My OPD (Other People’s Drama) flared up ahead of my PTSD.  A wiser woman would have shaken her head in dismay, given hugs all around, perhaps said something wise about self-restraint, open dialogue, compassion, disappointment, and regrets – then walked the fuck away! I am not yet that wiser woman. I failed to take care of myself by making an attempt to ‘be in the moment’ to ‘be supportive’ to people who matter to me. It was a choice that resulted, for me, in a loss of emotional balance, the exhaustion of my own emotional reserves, disruption of good sleep practices, terrible nightmares, a lot of time spent soaking in powerful emotions like despair, sorrow, anger, resentment, fear… (and much, much more! Call now!)

When my symptoms did finally flare up beyond what I could manage through force of will, I was in familiar, bleak, territory. I walked. A lot. I cried. A lot. I shook quietly trying to force myself to go through the motions of simple conversations. I made notes on pieces of paper to remind myself to attend to simple tasks like brushing my hair, my teeth, showering…(I wrote the same reminders on my calendar, on my gadgets, devices, apps…but as is often the case, I avoided handling delicate devices (and power tools!) because my unsteady hands, and uncertain temperament, can be unexpectedly disabling.) Habits built over a life time to cope with the emotional wreckage. I went through the motions of every day things. Meals. Chores. Taking down holiday decor. I got through the day. Day became evening, and evening became night. I forced the shadow of myself through the motions of a mostly ordinary day hoping to avoid having the experience linger into the next and dropped into an exhausted surrendered sleep at a pretty routine time. It doesn’t always work, but I find myself more hopeful more often these days, open to successes, and less likely to count on failures.
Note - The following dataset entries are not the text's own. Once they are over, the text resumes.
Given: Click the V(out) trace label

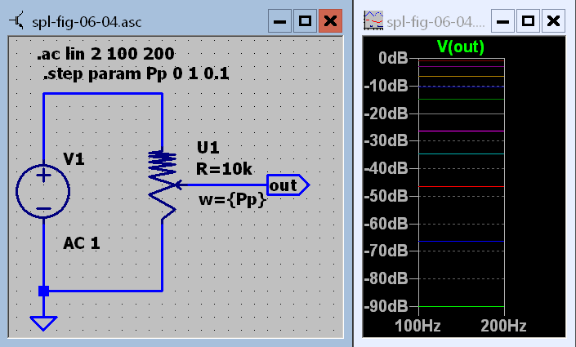Looking at the screenshot, I should coord(462,47).
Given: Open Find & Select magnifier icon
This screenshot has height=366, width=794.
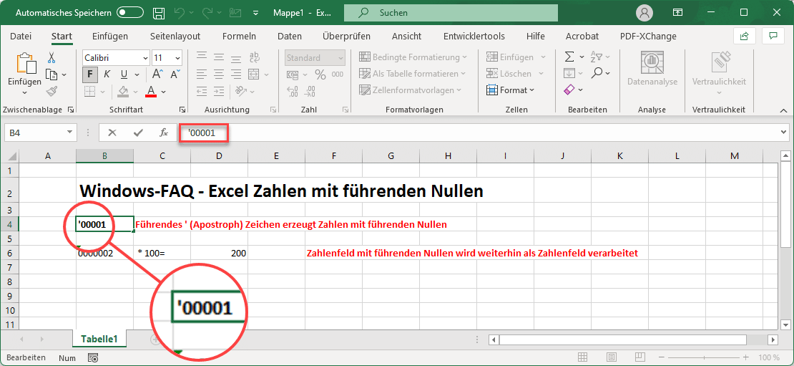Looking at the screenshot, I should tap(597, 74).
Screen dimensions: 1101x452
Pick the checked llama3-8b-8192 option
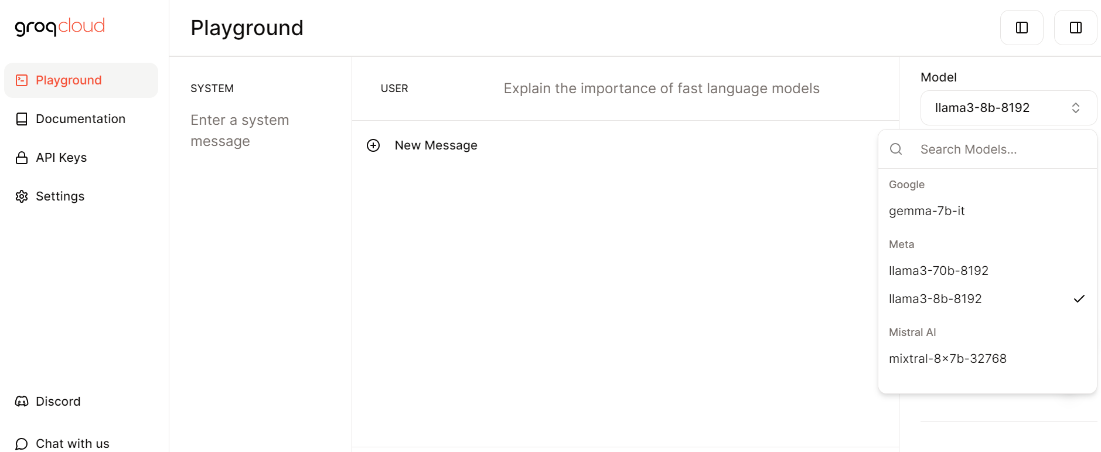point(935,299)
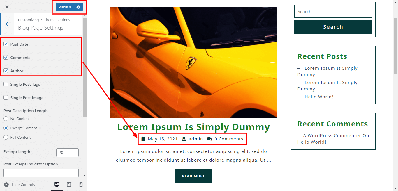This screenshot has height=191, width=398.
Task: Switch to desktop preview device icon
Action: click(57, 185)
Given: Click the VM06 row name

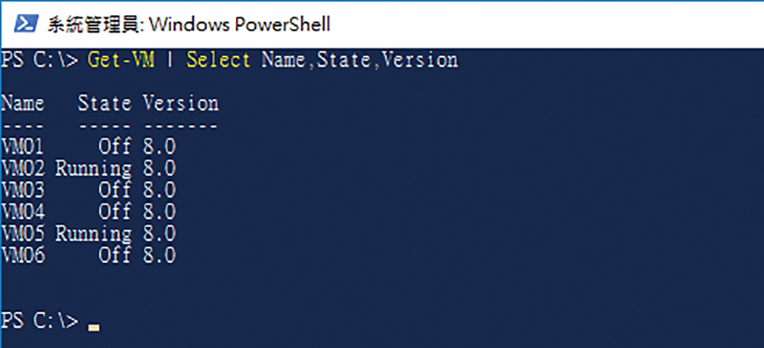Looking at the screenshot, I should [22, 255].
Yesterday. Not pretty. Shall we move right along, then?

Here it is today. I woke at 6:00 a.m. drenched in sweat, but just hormones, not nightmares, and I felt rested and calm. When I realized I was awake, anxiety began to surge with memories of yesterday. Then I remembered; that was yesterday. Today is an entirely new experience. The feeling of relief that washed over me was motivation to rise and do my morning yoga sequence, and the stiffness and pain in my back eased as I moved through the poses. Each breath brought me closer to a real smile.  The anxiety receded. The new day begins.

I spent unmeasured time meditating after my yoga, before my coffee, and on the tail end of that I took a moment to focus my awareness on my loves, each as individuals, the beings they are rather than who I would like them to be.  I took a  moment to appreciate their best qualities, to feel fondness and gratitude for the joys we share, to feel compassion for their struggles with their own unique challenges as beings, as well as those challenges we share as humans and as lovers, a few moments to breath, to love, to recognize and be whole and well with myself as an individual being on my own terms.

Will today ‘be different’? How can it not? It’s a different day. Still, there are choices to be made – and some of them are mine, even when the struggle of the moment isn’t. Understanding there are choices to be made is a good step. Making better choices in the moment is an entirely other challenge of its own and one I expect to work on as a lifelong endeavor.

So…here it is a new day, and I’m starting it with a good night’s sleep behind me, a great coffee on the side table, a smile, and a few choice words. A nice start. I hope to make good choices today, that meet my needs over time. Today, I will spend the day building. Today, I will change the world.